С Еленой, которая живет в Цюрихе – она преподает на славянской кафедре сербский, хорватский и боснийский языки, – мы изредка видимся и говорим в том числе на эти темы. Вернувшись в Нови-Сад в 2010 году, я навестила мать моей падчерицы: как в давние времена, мы провели с нею несколько интересных часов в разговорах все о том же – о националистических настроениях эпохи, о нашей к ним неприязни и, конечно, о Владимире, которого обе любили. Примечательно также то, что, как и у Шульгиных, обе жены оставались в хороших отношениях. После смерти Владимира я устроила Елене Матич американское социальное пособие как сироте человека, работавшего в США, – несмотря на то что он был под следствием иммиграционных властей почти до конца! Она его получала в течение шести лет – до восемнадцати. В переводе на югославские деньги пособие обеспечило ей и ее матери хорошую жизнь.

▸ **Задание**
Можете ли вы кратко изложить списком абзац отрывка, начинающийся словами «С Еленой, которая живет в Цюрихе», сохранив его главные факты? Сохранённые строки для работы не понадобятся.

Сохранённые записи данных
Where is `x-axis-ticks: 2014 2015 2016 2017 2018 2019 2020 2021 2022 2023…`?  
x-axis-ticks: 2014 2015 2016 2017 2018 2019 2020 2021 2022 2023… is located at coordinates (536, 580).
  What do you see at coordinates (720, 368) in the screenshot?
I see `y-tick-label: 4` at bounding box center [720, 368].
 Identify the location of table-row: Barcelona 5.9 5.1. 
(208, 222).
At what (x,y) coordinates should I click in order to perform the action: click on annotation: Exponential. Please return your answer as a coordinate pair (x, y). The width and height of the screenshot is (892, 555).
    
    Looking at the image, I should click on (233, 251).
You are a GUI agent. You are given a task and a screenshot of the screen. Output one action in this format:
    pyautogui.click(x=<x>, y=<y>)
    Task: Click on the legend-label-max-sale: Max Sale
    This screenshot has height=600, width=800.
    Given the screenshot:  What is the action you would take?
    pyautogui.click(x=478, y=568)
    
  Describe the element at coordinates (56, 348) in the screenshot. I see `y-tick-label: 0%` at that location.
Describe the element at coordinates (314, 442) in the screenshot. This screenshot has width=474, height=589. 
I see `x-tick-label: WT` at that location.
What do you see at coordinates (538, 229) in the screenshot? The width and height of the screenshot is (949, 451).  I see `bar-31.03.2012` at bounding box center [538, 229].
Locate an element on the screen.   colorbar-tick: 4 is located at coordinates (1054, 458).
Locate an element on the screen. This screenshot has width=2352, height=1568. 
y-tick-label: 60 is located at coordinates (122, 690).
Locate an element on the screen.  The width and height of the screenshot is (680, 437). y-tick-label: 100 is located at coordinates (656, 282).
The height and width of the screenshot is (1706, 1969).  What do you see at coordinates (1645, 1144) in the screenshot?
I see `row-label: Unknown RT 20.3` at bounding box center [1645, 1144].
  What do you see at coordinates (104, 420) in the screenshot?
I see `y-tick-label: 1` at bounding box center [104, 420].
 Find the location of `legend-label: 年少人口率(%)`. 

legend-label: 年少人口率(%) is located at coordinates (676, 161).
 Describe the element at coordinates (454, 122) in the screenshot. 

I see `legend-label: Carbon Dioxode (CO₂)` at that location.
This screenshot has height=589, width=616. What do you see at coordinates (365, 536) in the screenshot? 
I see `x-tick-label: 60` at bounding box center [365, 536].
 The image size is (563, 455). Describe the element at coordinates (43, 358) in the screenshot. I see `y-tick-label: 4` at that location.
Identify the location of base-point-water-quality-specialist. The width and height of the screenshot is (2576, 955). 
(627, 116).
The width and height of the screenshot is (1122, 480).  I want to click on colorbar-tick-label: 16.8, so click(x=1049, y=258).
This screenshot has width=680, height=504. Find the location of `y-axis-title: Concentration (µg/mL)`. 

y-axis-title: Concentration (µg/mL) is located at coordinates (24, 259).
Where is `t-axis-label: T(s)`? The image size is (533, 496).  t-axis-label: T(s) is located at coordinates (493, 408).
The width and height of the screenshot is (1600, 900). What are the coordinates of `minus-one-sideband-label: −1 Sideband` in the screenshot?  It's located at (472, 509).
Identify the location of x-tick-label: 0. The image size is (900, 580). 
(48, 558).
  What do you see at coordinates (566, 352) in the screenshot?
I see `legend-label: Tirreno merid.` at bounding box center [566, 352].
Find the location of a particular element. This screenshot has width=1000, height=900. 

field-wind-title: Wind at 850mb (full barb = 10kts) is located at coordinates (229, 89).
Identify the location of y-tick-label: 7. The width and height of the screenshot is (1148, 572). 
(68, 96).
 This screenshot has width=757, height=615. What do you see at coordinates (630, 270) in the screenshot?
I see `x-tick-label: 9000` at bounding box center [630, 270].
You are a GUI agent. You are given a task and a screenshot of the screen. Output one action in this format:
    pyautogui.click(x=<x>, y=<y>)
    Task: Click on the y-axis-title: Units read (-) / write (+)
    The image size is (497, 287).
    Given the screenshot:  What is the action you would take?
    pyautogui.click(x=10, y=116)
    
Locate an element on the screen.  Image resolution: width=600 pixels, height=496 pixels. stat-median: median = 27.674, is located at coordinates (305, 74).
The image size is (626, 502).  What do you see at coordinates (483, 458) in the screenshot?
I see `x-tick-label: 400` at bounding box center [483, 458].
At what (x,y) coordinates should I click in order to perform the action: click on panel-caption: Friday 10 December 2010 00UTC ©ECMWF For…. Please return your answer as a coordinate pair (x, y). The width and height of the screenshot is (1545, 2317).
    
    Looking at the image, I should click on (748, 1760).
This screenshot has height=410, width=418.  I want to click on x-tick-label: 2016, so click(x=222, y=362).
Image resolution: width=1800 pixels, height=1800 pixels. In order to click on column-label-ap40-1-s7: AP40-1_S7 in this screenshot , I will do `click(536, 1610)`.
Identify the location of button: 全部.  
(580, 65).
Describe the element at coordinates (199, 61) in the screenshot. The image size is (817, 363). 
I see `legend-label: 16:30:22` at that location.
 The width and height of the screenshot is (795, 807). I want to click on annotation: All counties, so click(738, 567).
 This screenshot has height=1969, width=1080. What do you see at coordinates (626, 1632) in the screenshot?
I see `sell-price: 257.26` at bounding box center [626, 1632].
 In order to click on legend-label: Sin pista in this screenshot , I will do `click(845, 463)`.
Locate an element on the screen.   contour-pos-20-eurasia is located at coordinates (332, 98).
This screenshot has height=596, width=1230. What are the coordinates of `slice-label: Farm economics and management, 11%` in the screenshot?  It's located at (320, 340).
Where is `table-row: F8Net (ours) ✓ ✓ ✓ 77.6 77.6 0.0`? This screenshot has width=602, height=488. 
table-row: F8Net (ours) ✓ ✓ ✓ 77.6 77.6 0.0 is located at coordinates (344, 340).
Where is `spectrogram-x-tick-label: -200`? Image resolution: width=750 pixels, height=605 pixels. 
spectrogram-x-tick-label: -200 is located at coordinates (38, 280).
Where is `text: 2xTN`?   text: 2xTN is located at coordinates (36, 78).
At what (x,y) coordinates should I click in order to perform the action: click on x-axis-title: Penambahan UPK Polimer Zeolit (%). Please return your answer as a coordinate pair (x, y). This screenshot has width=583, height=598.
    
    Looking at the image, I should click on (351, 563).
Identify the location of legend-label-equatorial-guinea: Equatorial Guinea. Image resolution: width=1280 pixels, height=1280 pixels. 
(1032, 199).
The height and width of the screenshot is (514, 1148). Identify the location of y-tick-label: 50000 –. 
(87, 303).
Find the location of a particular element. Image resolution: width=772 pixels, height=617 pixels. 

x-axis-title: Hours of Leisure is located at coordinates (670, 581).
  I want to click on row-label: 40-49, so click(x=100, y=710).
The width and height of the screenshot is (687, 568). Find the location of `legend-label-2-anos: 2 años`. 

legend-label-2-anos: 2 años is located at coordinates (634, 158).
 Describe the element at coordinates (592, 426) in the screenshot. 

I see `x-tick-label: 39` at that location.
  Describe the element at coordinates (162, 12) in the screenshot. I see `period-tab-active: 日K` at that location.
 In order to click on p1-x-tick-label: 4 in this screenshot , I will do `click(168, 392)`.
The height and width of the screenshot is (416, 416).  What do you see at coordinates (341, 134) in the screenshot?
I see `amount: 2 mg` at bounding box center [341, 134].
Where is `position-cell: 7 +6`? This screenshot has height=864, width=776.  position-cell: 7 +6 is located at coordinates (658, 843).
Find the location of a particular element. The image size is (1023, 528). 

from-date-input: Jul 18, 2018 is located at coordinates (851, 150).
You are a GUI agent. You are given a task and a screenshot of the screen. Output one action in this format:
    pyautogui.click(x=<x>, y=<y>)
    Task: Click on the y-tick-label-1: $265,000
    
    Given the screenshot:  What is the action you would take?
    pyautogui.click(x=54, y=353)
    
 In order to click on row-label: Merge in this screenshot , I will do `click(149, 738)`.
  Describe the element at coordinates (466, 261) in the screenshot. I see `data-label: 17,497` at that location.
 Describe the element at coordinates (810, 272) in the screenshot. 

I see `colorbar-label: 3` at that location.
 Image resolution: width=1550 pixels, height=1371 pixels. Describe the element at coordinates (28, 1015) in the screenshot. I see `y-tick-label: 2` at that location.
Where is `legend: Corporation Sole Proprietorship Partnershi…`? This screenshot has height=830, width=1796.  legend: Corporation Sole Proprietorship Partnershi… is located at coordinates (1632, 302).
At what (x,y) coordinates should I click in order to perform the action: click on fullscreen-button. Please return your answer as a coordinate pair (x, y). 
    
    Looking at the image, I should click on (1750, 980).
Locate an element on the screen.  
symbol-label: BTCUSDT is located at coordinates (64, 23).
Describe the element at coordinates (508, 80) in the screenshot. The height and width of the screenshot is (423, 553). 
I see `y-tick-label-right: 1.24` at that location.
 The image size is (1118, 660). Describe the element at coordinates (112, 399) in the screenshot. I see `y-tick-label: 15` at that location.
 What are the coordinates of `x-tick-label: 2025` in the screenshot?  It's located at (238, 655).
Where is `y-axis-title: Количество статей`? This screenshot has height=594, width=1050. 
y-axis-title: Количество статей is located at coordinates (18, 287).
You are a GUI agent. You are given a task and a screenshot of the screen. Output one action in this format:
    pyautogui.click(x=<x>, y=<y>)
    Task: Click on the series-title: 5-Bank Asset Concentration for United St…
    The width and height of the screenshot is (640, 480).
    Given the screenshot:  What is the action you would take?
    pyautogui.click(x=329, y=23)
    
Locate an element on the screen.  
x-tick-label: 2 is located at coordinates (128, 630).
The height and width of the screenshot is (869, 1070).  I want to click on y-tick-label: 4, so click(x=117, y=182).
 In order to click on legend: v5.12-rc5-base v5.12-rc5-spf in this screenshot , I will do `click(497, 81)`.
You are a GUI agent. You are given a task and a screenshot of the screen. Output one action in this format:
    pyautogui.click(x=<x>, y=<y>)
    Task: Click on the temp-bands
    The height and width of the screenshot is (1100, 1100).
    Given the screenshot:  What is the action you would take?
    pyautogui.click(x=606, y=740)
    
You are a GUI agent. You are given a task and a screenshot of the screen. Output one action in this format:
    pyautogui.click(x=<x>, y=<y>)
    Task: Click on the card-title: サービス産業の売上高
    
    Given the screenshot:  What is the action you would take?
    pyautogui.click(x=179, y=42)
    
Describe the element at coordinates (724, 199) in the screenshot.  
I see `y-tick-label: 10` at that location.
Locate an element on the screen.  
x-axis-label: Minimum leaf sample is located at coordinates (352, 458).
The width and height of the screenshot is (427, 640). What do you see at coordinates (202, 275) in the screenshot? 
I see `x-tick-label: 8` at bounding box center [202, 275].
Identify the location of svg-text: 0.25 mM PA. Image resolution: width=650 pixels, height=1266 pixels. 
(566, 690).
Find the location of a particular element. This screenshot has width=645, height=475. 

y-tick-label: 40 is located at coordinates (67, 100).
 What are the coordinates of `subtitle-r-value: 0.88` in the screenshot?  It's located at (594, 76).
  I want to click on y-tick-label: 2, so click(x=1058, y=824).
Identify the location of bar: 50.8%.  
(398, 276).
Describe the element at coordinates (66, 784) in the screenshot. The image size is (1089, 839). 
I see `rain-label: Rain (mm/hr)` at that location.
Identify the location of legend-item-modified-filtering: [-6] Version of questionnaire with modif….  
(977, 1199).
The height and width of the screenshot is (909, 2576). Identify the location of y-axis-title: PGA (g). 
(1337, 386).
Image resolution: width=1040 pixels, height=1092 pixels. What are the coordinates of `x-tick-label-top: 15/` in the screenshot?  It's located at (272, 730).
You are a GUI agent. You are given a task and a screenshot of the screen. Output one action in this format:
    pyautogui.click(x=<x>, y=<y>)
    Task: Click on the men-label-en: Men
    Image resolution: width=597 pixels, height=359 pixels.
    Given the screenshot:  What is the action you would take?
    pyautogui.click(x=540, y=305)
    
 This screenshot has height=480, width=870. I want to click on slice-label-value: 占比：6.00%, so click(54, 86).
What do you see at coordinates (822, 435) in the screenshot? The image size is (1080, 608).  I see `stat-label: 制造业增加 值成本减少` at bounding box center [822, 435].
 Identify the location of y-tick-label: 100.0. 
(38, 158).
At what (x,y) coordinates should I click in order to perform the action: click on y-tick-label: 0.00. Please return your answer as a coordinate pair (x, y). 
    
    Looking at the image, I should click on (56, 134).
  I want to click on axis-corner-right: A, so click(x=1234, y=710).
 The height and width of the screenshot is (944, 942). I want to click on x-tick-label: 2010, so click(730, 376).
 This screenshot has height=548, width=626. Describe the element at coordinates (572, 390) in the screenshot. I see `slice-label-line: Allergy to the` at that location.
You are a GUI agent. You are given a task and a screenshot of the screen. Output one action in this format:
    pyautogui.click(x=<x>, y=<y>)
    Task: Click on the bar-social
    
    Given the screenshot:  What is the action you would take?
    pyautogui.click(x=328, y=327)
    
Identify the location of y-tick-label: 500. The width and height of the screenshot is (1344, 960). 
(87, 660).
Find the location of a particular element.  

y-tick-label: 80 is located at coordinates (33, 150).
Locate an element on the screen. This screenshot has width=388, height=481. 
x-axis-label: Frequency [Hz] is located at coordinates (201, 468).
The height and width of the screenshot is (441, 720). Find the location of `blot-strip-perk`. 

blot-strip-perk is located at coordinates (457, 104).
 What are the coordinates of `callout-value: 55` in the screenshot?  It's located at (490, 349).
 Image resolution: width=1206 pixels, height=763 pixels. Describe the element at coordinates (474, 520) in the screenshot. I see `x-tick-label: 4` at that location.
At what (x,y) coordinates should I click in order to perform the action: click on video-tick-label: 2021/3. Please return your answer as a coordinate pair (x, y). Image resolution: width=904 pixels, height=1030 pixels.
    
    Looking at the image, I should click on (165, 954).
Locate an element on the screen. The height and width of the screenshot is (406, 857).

▸ **Ваше решение**
- Рассказчица изредка видится с Еленой, которая живет в Цюрихе и преподает на славянской кафедре сербский, хорватский и боснийский языки. Они говорят в том числе на эти темы.
- В 2010 году, вернувшись в Нови-Сад, рассказчица навестила мать своей падчерицы. Несколько часов они говорили о националистических настроениях эпохи, о своей неприязни к ним и о Владимире, которого обе любили.
- Как и у Шульгиных, обе жены оставались в хороших отношениях.
- После смерти Владимира рассказчица устроила Елене Матич американское социальное пособие как сироте человека, работавшего в США. Владимир почти до конца был под следствием иммиграционных властей.
- Пособие выплачивалось шесть лет, до восемнадцати лет. В пересчете на югославские деньги оно обеспечило Елене и ее матери хорошую жизнь.